Intraprende una psicoterapia due volte la settimana nel corso della quale, tra l’altro, vengono ricordate le grandi aspettative del padre di Annabella: la prima figlia, seppure femmina, sarebbe dovuta essere la migliore in tutto! Anche per lui era stato così, immigrato da sud, proveniente da una famiglia modesta, era riuscito a farsi una ottima posizione sia economica che sociale. Per Annabella non avrebbe accettato nulla di meno! La madre, una tranquilla casalinga, molto affettuosa e “materna”, in fondo era sottilmente disprezzata per questo suo accontentarsi di una vita al servizio della famiglia. Aveva seguito il marito dal sud, non aveva mai lavorato fuori casa, al massimo dava aiuto nelle attività del marito. Per Annabella non poteva essere una figura in cui identificarsi.

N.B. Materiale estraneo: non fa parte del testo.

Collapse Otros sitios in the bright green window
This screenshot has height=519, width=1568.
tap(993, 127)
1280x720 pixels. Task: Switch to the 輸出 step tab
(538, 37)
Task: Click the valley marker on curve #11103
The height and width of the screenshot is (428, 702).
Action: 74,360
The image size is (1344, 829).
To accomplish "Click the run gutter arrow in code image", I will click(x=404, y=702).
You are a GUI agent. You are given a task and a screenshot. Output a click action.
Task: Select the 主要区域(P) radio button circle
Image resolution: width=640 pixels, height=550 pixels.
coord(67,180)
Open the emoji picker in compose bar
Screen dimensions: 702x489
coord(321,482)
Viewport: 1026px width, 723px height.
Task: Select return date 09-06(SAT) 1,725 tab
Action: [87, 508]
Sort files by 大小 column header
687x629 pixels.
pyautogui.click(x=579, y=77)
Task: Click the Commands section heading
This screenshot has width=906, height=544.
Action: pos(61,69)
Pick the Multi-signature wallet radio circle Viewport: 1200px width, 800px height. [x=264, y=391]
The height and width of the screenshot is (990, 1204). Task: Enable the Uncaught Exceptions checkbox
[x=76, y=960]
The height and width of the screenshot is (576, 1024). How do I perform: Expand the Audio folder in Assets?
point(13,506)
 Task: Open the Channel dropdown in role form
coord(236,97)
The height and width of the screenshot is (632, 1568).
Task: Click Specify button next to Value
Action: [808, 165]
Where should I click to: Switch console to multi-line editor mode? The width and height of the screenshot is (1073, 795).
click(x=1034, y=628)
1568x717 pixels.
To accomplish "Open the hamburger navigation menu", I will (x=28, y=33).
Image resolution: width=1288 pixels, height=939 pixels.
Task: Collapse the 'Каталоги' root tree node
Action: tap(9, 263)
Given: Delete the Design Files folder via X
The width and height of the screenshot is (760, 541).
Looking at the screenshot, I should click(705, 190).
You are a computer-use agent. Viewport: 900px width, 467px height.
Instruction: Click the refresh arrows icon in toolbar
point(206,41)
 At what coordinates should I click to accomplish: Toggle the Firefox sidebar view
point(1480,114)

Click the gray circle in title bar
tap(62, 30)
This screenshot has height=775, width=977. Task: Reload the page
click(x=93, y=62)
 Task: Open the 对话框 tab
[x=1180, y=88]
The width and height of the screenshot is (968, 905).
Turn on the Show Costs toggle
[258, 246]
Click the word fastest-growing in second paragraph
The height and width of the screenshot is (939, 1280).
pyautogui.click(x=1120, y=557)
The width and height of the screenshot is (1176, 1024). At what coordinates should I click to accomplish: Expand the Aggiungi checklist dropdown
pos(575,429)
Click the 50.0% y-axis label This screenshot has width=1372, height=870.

Inizia a capire di aver sempre cercato di adeguarsi alle aspettative del padre, al punto di averle fatte sue, ma di aver dovuto rinunciare per questo ad una parte della sua vita, più intima e profondamente affettiva. Capisce, con dolore, di aver privilegiato la carriera e l’efficienza a scapito di relazioni più profonde e vere, ad esempio con i figli, che si era sforzata di gestire, più che di amare. In fondo anche nella separazione dal marito riconosce di non aver voluto/potuto andare incontro alle sue esigenze, ad esempio con un atteggiamento più supportivo e meno giudicante, e di averlo lasciato andare senza provare a fermarlo.

Si tratta di un percorso terapeutico che la mette in contatto con sue parti più autentiche, ma che comporta anche momenti di sofferenza intensa. Capisce che, se non fosse intercorso il momento di crisi che ha bloccato la sua vita, forse avrebbe potuto andare avanti come prima, ma a scapito di sentire la sua vita e le sue scelte davvero sue, e non “abitate” dalle aspettative paterne.
Annabella, accompagnata dalla psicoterapeuta, riesce a modificare alcune cose della sua vita, in primo luogo il rapporto con i figli, ai quali vuole stare più vicino, comprendendo meglio i loro bisogni. Riesce a chiedere il divorzio all’ex marito, mettendo un punto fermo, che le consente di voltare pagina, e chiedere all’attuale compagno una relazione più calda e vicina.

Forse le grandi conquiste di Annabella sono state di aver potuto chiedere aiuto alla psicoterapeuta e, anche grazie a questo aiuto, aver potuto accettare i suoi bisogni e le sue fragilità, che aveva cercato di negare tutta la vita.